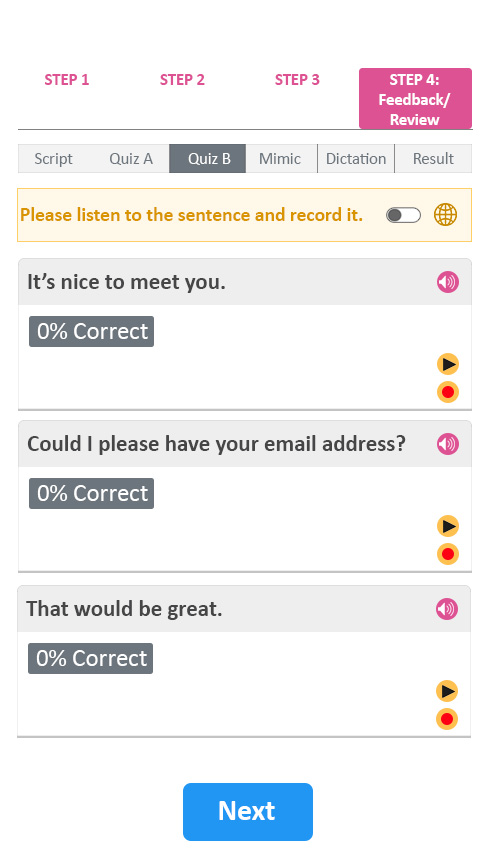Record "That would be great" sentence
490x864 pixels.
446,719
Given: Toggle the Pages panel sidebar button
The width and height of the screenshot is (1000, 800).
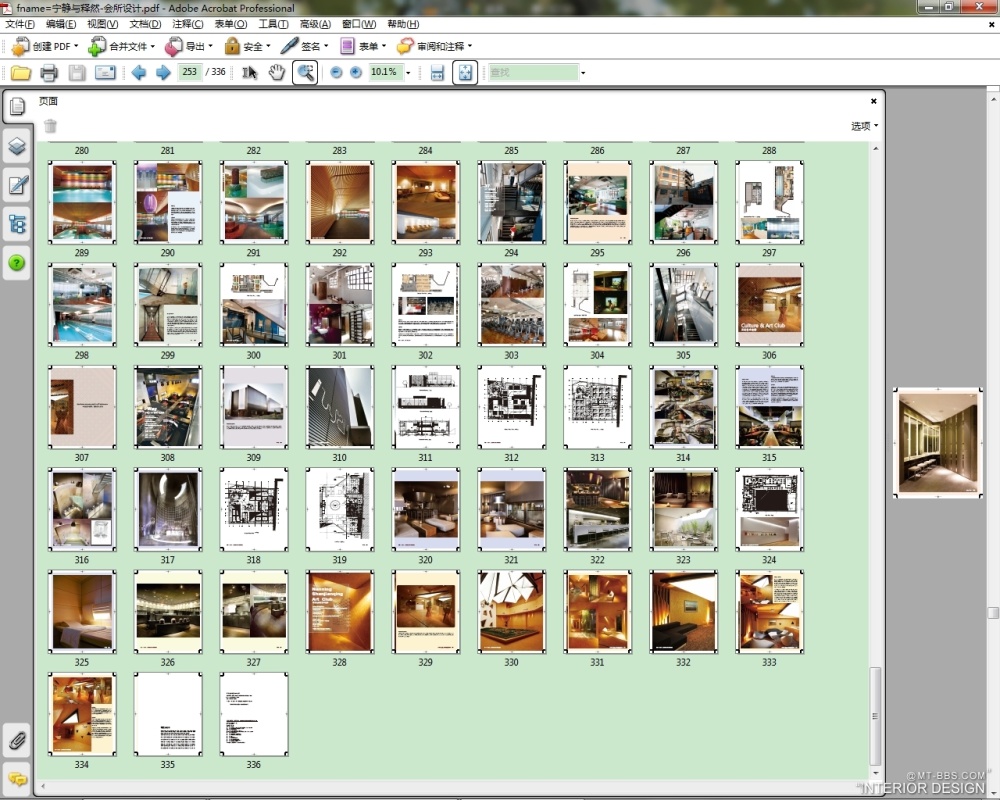Looking at the screenshot, I should tap(17, 107).
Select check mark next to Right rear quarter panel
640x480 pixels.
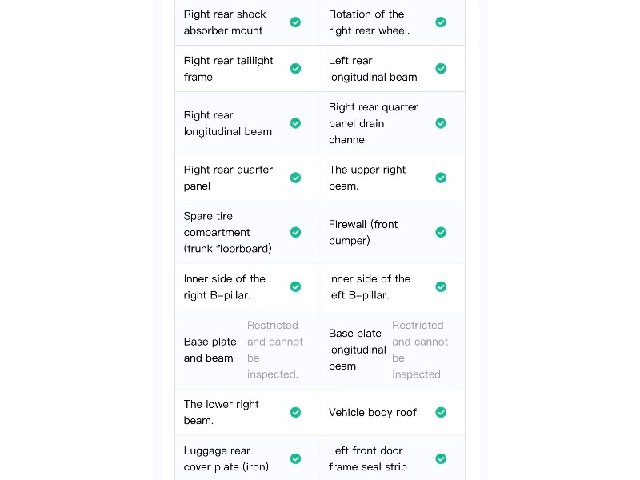pyautogui.click(x=296, y=178)
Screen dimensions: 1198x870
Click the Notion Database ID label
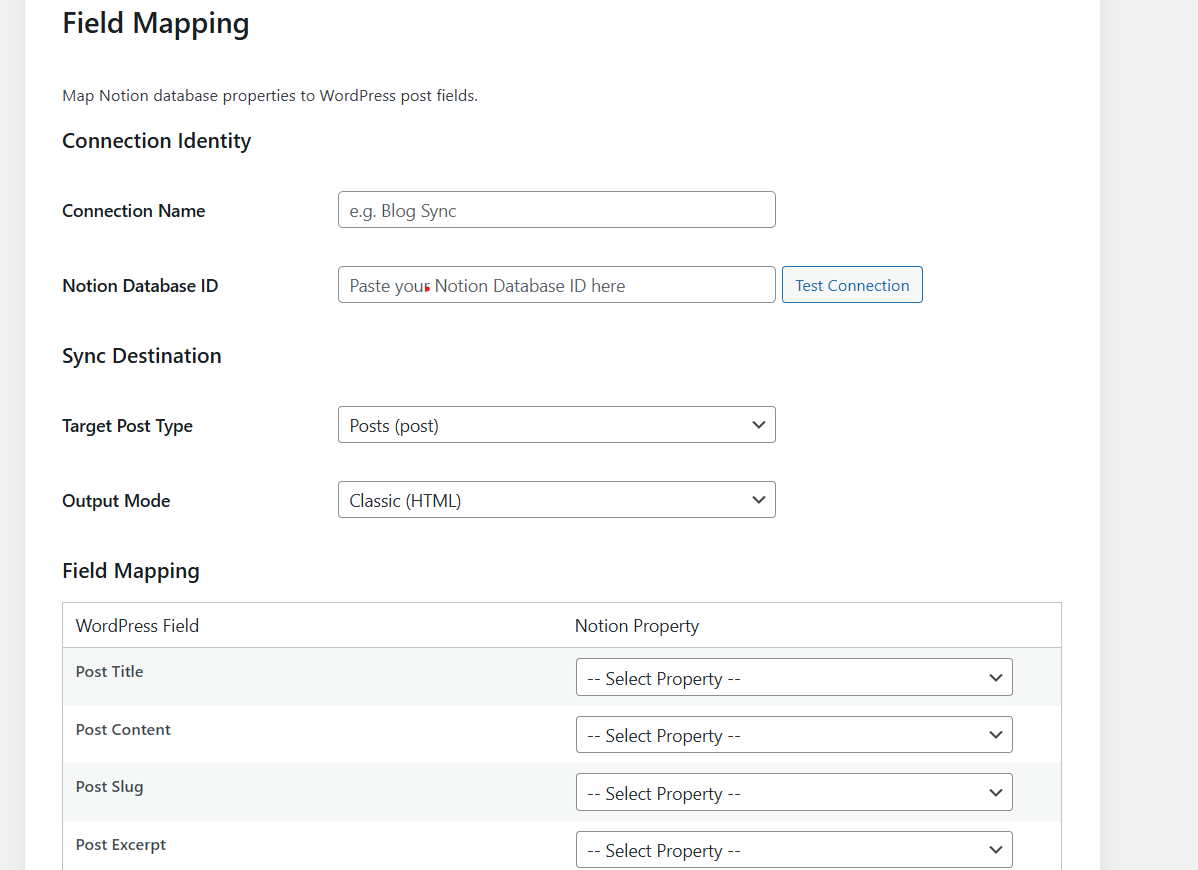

========

> **WORK REQUIRED**
Give the number of lines in the listing that hold "panel", with no other words.

> **REPLY TO THE EXERCISE**
2